To see why, imagine an electron beam prepared in a certain quantum state. Instead of attempting a joint measurement of both Momentum (P) and Position (Q) on each electron, imagine instead taking turns of measuring only P or only Q on each electron. As you collect the data from these measurements you build up two statistical distributions; one for P and one for Q. It turns out (both mathematically and empirically) that the product of the standard deviations of these distributions always satisfies the HUP. Yet, at no stage have we disturbed a measurement of one property by trying to localize its other property.

You can get an even less disturbative measurement model by making these measurements only on entangled twins of the electrons in the beam, and yet still Quantum Theory and experiment show that the HUP holds firm in the undisturbed beam.

In fact, you can do even better than this. You can show mathematically (although I'm going to skip the nuances), without making any measurements at all, that it is impossible even in principle to assign a joint P-Q distribution of values to the electrons in the beam in such a way that their marginal distributions (i.e. the projected distributions of P and Q by themselves) agree with those predicted by Quantum Theory and confirmed many times over by laboratory experiments.

Although there are always physicists investigating subtle loopholes in these arguments, the overwhelming majority accept the view expressed above by @PeterDonis: the uncertainty principle is a limitation on the possible states of the system, not just on measurement processes. That is, states in which both P and Q are both arbitrarily localized simply do not exist in the first place, regardless of whether or not a big clumsy human comes poking around.

Note 1: One should also heed @vanhees71 more advanced warning that the HUP is a mathematical theorem, rather than a general principle, which has to be derived carefully on a case by case basis. For some pairs of observables a HUP-like relationship can fail on some states, or fail to be defined at all on others.
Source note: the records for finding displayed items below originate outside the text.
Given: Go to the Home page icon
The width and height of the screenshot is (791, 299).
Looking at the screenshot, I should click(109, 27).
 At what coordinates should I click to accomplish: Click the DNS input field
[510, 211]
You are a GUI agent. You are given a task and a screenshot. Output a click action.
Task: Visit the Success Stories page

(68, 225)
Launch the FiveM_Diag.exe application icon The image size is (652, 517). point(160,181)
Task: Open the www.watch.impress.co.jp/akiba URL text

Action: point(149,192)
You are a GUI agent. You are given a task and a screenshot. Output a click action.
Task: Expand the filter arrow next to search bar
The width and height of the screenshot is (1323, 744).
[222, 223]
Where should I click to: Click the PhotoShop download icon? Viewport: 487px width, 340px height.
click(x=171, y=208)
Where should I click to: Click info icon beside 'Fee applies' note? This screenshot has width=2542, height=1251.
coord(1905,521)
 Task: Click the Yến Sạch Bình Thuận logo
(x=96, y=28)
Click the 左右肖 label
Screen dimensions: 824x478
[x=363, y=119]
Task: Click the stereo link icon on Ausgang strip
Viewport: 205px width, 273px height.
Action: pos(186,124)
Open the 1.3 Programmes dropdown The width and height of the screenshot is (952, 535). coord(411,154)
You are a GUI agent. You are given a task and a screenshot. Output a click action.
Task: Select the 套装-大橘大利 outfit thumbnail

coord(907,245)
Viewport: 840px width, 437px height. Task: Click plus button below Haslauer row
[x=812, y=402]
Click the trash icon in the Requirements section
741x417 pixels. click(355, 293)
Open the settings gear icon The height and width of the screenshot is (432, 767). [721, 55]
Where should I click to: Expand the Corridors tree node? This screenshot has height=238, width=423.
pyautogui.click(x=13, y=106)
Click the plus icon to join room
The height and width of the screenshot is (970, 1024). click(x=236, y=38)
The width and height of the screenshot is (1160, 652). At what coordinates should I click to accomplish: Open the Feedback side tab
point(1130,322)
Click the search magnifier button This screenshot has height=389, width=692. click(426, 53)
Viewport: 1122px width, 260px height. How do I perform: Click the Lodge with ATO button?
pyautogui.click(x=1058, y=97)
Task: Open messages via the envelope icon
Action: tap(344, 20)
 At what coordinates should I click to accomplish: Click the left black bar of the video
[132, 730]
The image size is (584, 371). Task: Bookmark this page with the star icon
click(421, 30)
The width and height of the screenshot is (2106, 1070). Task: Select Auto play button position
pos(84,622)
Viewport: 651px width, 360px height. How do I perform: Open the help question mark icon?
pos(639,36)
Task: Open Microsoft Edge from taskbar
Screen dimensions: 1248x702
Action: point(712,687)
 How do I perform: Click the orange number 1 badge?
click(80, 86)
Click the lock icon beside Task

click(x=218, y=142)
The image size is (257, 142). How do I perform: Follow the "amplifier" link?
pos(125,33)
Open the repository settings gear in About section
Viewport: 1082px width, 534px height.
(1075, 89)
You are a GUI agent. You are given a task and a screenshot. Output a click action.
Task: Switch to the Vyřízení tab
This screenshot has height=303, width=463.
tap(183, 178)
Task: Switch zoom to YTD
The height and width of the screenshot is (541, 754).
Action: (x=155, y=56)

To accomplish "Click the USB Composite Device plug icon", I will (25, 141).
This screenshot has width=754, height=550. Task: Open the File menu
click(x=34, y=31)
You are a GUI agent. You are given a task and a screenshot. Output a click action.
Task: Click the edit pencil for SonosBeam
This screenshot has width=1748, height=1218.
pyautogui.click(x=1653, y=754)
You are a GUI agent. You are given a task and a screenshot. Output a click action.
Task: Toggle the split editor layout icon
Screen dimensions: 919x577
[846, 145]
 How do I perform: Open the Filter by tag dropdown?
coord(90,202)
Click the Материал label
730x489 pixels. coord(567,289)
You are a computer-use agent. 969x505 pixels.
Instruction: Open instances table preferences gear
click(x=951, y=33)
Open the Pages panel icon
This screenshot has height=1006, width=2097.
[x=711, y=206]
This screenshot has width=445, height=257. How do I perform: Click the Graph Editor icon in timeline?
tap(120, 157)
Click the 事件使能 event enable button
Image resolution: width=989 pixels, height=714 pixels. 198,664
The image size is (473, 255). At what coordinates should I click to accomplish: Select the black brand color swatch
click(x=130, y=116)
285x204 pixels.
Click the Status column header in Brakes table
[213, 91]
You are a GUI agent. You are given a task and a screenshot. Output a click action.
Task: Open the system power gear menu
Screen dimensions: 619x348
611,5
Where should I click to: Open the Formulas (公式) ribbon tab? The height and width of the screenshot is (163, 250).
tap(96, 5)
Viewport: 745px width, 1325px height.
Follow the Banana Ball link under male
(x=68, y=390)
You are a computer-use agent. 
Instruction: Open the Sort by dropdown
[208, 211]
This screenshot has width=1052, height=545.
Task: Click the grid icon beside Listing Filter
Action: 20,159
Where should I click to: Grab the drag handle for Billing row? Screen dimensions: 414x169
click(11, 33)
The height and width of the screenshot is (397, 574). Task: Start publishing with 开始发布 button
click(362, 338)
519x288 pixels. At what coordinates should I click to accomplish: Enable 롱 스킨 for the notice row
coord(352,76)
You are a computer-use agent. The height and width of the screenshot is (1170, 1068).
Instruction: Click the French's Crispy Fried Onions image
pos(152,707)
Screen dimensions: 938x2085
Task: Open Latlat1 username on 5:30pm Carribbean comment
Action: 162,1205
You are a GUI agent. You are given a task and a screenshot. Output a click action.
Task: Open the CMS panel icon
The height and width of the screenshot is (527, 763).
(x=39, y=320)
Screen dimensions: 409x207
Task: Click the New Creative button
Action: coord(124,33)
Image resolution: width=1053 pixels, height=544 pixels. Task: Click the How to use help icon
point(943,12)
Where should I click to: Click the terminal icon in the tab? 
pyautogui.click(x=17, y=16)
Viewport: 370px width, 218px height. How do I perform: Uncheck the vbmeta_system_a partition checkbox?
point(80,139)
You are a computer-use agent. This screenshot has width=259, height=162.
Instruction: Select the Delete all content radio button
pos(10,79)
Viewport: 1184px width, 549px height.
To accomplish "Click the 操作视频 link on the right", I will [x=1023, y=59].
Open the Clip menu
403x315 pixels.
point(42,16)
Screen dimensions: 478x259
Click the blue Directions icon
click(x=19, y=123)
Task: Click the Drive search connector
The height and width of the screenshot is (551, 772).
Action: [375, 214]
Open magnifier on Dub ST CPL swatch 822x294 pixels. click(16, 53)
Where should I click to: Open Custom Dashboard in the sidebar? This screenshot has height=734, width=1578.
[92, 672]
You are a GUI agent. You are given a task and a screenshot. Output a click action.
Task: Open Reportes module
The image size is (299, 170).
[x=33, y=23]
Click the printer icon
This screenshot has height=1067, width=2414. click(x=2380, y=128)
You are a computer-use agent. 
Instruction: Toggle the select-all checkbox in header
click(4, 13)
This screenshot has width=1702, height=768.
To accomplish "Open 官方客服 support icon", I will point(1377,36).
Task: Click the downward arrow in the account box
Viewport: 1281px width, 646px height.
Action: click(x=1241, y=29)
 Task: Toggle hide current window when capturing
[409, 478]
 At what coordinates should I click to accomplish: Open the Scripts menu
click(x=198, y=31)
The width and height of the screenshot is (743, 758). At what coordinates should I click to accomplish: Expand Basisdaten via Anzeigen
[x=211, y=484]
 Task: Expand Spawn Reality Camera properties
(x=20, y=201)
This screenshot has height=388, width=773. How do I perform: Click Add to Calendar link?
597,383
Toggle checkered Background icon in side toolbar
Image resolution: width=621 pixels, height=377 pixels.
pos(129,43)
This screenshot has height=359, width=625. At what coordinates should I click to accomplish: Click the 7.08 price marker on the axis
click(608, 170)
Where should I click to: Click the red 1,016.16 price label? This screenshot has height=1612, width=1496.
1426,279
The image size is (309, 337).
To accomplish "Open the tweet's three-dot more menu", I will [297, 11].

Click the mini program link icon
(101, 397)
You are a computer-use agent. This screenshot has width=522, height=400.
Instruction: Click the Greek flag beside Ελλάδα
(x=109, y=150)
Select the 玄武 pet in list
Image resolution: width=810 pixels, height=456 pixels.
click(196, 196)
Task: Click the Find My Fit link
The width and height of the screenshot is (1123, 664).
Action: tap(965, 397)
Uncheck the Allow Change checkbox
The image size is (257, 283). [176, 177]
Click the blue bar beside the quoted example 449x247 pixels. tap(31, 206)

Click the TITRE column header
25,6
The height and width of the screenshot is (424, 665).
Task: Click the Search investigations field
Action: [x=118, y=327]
Note 2: To the extent that 'consciousness' is a physical process, it is no more special than 'digestion' as far as Quantum Theory is concerned. To the extent that consciousness is (or might be) a metaphysical process, Quantum Theory is silent on the matter; that is, Quantum Theory neither corroborates nor requires such a metaphysical appendage.

12. Jul 6, 2017

### victorhugo

Thank you, that was a great explanation.
So regardless of the way P and Q can be measured, it always holds, as you said, "That is, states in which both P and Q are both arbitrarily localized simply do not exist in the first place, regardless of whether or not a big clumsy human comes poking around."

And so no matter where and how eg an electron is, the equation holds true regardless of whatever way you decide to measure p and q in that system?